Court Opinion

ID: 9448415
Source: CourtListenerOpinion
Date Created: 2023-08-03 23:35:09.696461+00
Date Added: 2024-06-11T17:31:25.461168
License: Public Domain

*648HUTCHESON, Circuit Judge
(Dissenting).
When the parties were first here in 1953 1 and later when they were before the Supreme Court on certiorari,2 the issues on review were defined by the findings of the late Judge Bryant who heard the cause originally. These were that plaintiffs had violated specified warranties of the marine policy sued on against pledge, sale, and other use than for private pleasure unless, with the insurer’s special permission, endorsed on the policy. Judge Bryant ruled: “I don’t think any other findings are necessary”, inasmuch as he then understood and held that the rule that requires literal performance of warranties was a rule of the general maritime law where a marine policy was concerned which could not be affected by state statutes, and this court, in 201 F.2d 833, supra, in principle affirmed this ruling.
On appeal to the United States Supreme Court, 348 U.S. 310, 75 S.Ct. 368, 99 L.Ed. 337, supra, the decision of this court and that of Judge Bryant, to the effect that literal performance as matter of law irrevocably governed the rights of the parties to a marine policy and state statutes could have no effect on that law, were reversed and the cause was remanded to the United States District Court for a trial under appropriate state law. The majority opinion of the Supreme Court concluded as follows:
“Under our present system of diverse State regulations, which is as old as the Union, the insurance business has become one of the great enterprises of the Nation. Congress has been exceedingly cautious about disturbing this system, even as to marine insurance where Congressional power is undoubted. We, like Congress, leave the regulation of marine insurance where it has been — with the States.
“The judgments of the Court of Appeals and the District Court are reversed and the cause is remanded to the District Court for a trial under appropriate state law.”
In the light of this opinion, the district judge conducted a complete new trial on the facts and the law, and, in the findings of fact and conclusions of law, set out in his memorandum opinion,3 dealt fully with all of the issues.
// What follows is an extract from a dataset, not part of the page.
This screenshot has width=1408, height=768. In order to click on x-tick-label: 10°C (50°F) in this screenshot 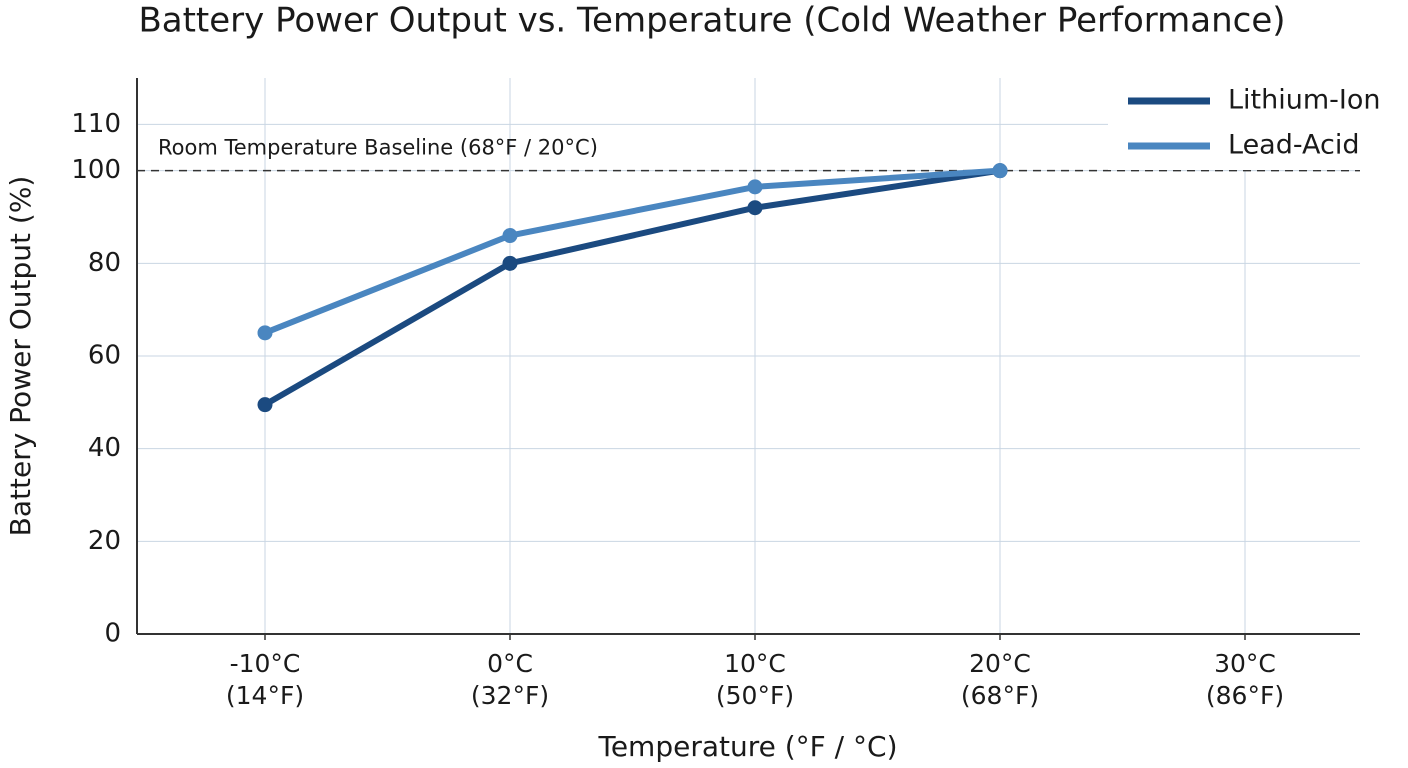, I will do `click(755, 680)`.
Concluding that the contract was a Texas contract and that Texas law controlled, he found and gave judgment for the plaintiff, and this appeal is from that judgment.
The appellant is here taking the same position that it has taken on the prior hearings and appeals, that since the policy in question was a marine policy, general maritime law controlled, a strict and literal compliance was required, and Texas statutes, enacted to mitigate the rigors and the hardships of such strict policy construction, by introducing issues of fact,4 where there had been only issues of law, were without application. Attacking each of the district judge’s findings of fact and conclusions of law in plaintiffs’ favor, therefore, as without basis in fact and in law, appellant insists that the judgment must be reversed. The majority opinion completely espouses appellant’s views. I cannot accept them.
On the contrary, I am of the clear opinion: that under the controlling decisions, including that of the Supreme Court in this case, the district judge correctly construed and applied the Texas statutes; that his findings of fact are well supported by the evidence of record; and that his legal conclusions are in accord with the controlling law.
The record is a large one, the facts and issues are voluminous. Because, however, of the full, thorough, and accurate way in which the district judge has in *649his memorandum opinion set the facts out and canvassed and applied the controlling facts and law in the case, it will be sufficient for me to say that I approve, adopt and affirm his findings and conclusions, for the reasons and upon the considerations stated in his opinion. So approving, I respectfully dissent from the opinion and judgment of the majority.

. Wilburn Boat Co. v. Fireman’s Fund Ins. Co., 201 F.2d 833 (1953).

. Wilburn Boat Co. v. Fireman’s Fund Ins. Co., 348 U.S. 310, 75 S.Ct. 368, 99 L.Ed. 337 (1954).

. Wilburn Boat Co. v. Fireman’s Fund Ins. Co., D.C., 199 F.Supp. 784.

. See “Law and Fact in Insurance Cases”, Joseph C. Hutcheson, Jr., Texas Law Review, Vol. XXIII, No. 1.